**Required work**.
Rewrite the records between the line holding "Where should I click to: Open the page" and the end of the records, inclusive, as a two-column CSV with columns request and answer, one row for each request. Put each field in quotes and change any line breaks inside a field to spaces.
begin
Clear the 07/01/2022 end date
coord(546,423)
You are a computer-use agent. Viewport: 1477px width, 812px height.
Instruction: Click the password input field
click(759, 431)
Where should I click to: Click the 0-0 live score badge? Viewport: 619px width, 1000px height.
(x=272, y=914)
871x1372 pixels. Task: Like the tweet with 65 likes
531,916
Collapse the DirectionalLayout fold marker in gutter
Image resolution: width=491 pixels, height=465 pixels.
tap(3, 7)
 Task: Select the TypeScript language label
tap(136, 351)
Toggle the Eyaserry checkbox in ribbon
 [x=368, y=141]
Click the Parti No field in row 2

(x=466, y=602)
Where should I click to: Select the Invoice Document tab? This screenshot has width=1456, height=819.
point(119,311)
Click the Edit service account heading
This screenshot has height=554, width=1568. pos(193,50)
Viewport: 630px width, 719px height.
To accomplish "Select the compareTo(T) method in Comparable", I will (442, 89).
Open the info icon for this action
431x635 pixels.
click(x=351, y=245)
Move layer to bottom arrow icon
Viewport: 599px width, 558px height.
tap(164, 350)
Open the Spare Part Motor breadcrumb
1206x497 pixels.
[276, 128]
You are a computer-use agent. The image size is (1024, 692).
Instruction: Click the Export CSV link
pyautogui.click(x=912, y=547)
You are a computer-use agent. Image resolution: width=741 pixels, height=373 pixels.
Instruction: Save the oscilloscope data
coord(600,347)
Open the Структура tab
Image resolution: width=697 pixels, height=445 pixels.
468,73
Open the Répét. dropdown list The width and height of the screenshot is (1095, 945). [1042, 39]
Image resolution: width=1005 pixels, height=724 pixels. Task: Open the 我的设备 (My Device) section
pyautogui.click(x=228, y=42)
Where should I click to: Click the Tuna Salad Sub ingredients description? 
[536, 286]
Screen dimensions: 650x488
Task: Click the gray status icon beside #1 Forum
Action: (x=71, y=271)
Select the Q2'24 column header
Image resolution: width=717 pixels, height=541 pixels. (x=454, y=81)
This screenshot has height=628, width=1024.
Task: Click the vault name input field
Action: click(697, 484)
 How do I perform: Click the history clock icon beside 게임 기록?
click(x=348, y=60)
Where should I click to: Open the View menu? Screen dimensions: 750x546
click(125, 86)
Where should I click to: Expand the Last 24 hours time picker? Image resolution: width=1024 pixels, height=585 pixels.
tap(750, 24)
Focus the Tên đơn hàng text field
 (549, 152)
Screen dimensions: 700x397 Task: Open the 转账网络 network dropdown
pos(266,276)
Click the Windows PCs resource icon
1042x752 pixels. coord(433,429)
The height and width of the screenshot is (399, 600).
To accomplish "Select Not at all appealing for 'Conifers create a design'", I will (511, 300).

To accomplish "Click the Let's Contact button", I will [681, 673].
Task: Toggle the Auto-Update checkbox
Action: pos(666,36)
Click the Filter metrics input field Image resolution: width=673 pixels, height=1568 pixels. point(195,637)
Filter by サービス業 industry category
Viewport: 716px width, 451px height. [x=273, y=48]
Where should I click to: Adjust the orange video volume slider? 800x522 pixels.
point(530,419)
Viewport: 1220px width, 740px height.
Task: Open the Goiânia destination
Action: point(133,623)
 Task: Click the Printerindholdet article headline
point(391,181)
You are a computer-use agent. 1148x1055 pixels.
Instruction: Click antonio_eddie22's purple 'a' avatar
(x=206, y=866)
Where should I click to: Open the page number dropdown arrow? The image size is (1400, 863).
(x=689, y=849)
end
**Result of the exercise**.
request,answer
"Where should I click to: Open the page number dropdown arrow? The image size is (1400, 863).","(x=689, y=849)"